**Task description:** Print exactly the lines from the one that contains "Viewport: 1491px width, 948px height." through the final line of the entries below, both included, and nothing else; omit the pictures.

··· Extracted information ···

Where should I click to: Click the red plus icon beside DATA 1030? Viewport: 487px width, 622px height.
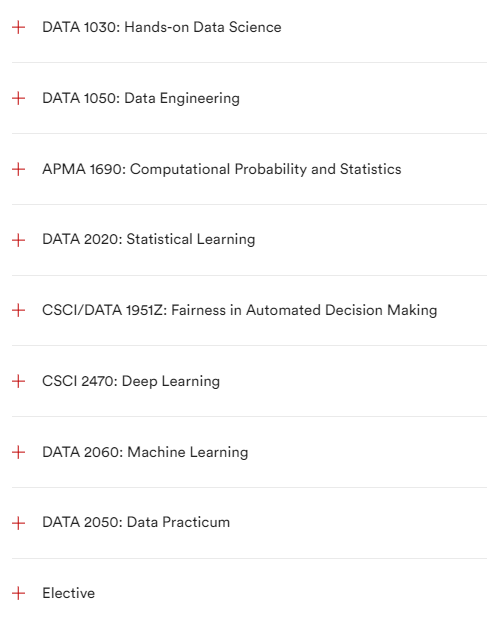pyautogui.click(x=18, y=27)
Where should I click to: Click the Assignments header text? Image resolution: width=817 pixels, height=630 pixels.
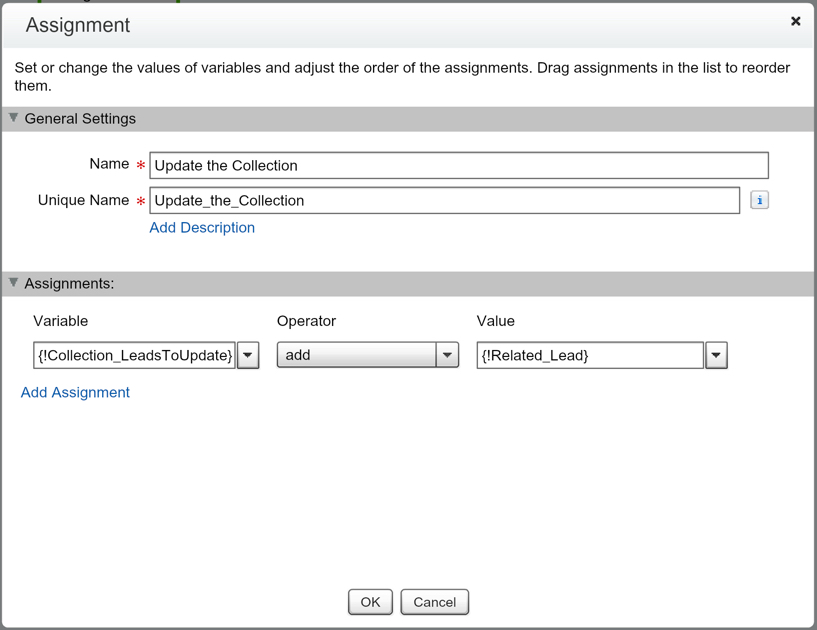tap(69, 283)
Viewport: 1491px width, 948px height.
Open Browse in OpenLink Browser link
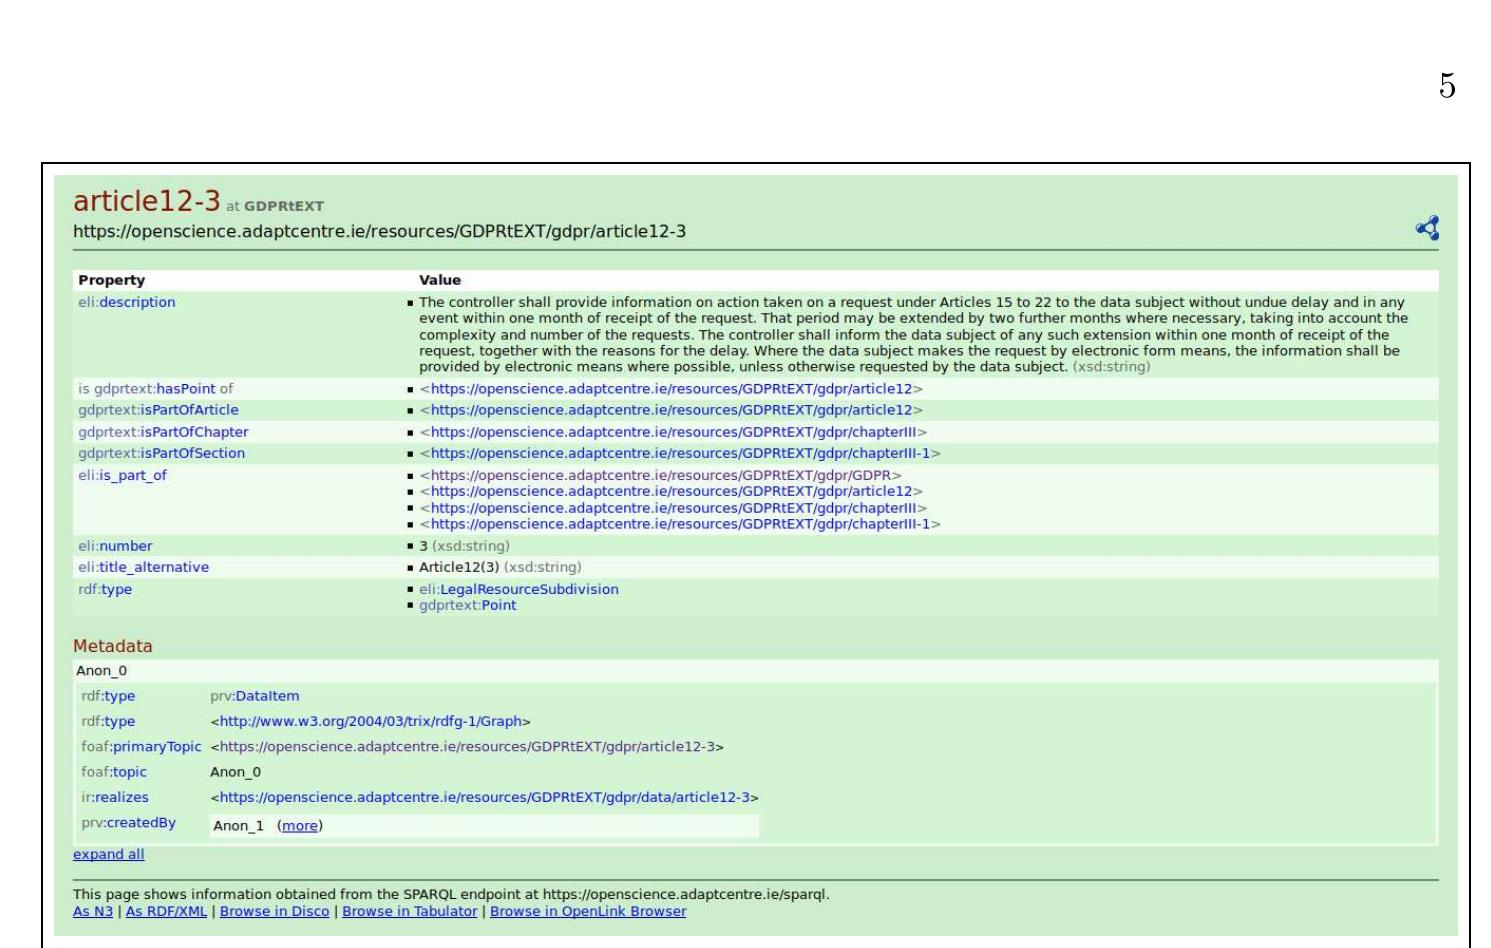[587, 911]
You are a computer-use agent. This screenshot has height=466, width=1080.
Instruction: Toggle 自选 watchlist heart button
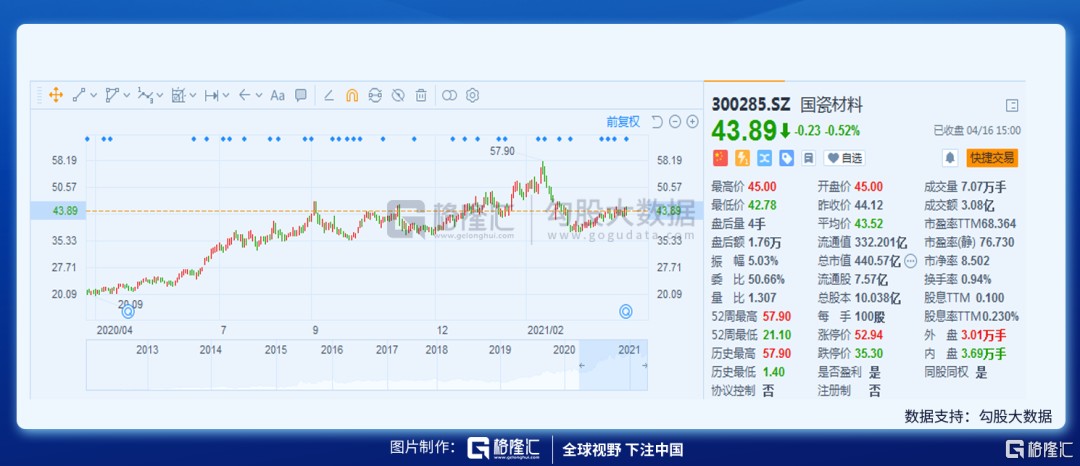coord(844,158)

···

**Written solution:**
Viewport: 1491px width, 948px height.
Open Browse in OpenLink Browser link
[587, 911]
You are a computer-use agent. This screenshot has height=466, width=1080.
Instruction: Toggle 自选 watchlist heart button
coord(844,158)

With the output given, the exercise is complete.